WHAT YOU NEED TO DO → Below is a listing to transcribe in full and exactly; keep the pictures out.

PROVIDED ENTRIES →
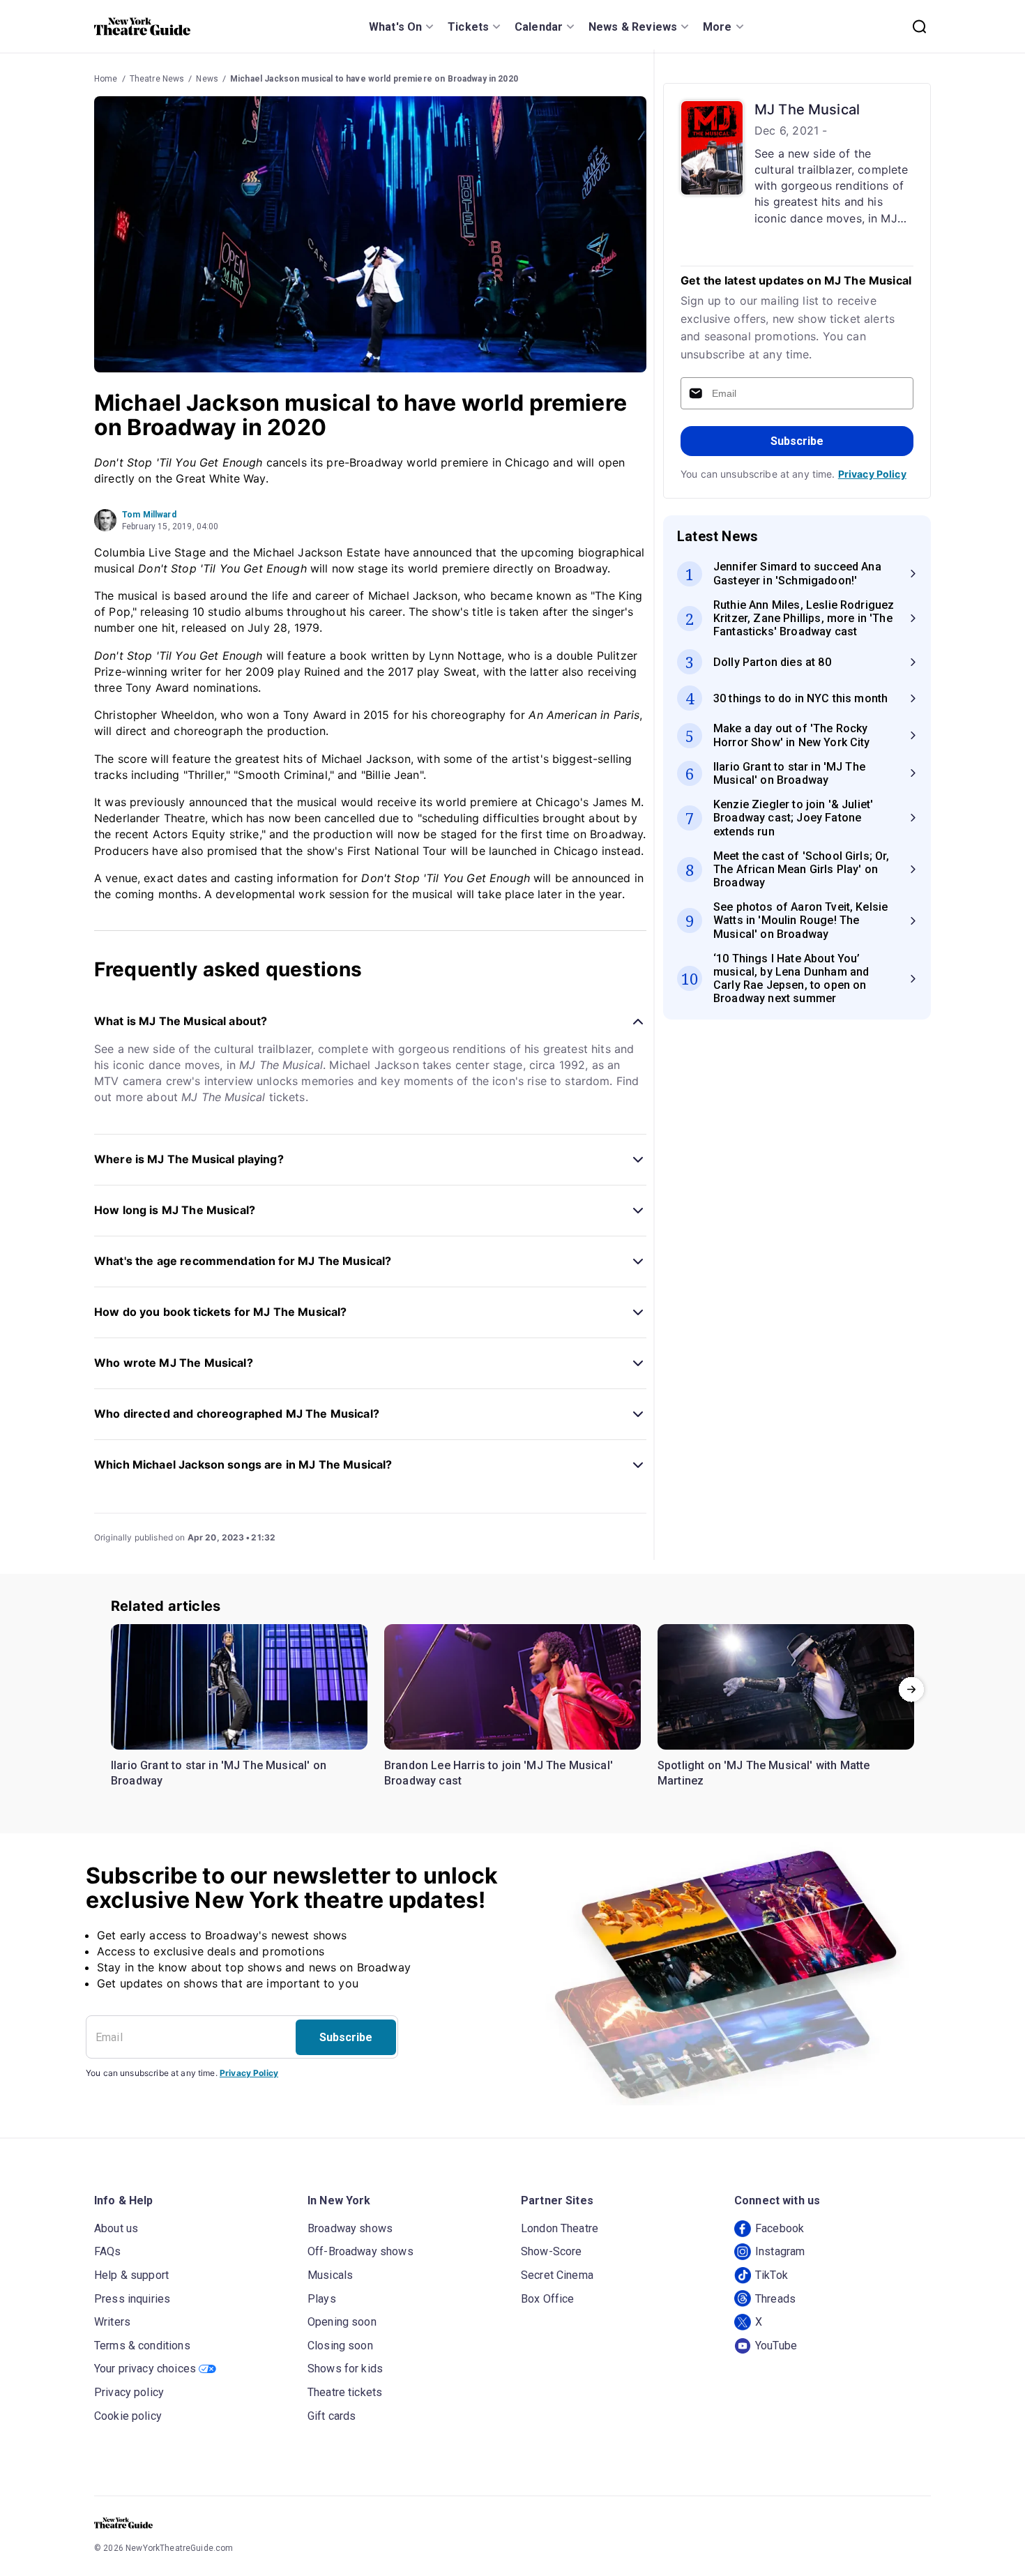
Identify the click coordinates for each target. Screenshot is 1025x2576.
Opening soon (342, 2321)
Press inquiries (132, 2298)
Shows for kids (345, 2368)
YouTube (776, 2345)
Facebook (779, 2228)
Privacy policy (129, 2392)
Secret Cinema (557, 2275)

WORKED SOLUTION →
Identify the click coordinates for each target. Screenshot is 1025x2576.
Opening soon (342, 2321)
Press inquiries (132, 2298)
Shows for kids (345, 2368)
YouTube (776, 2345)
Facebook (779, 2228)
Privacy policy (129, 2392)
Secret Cinema (557, 2275)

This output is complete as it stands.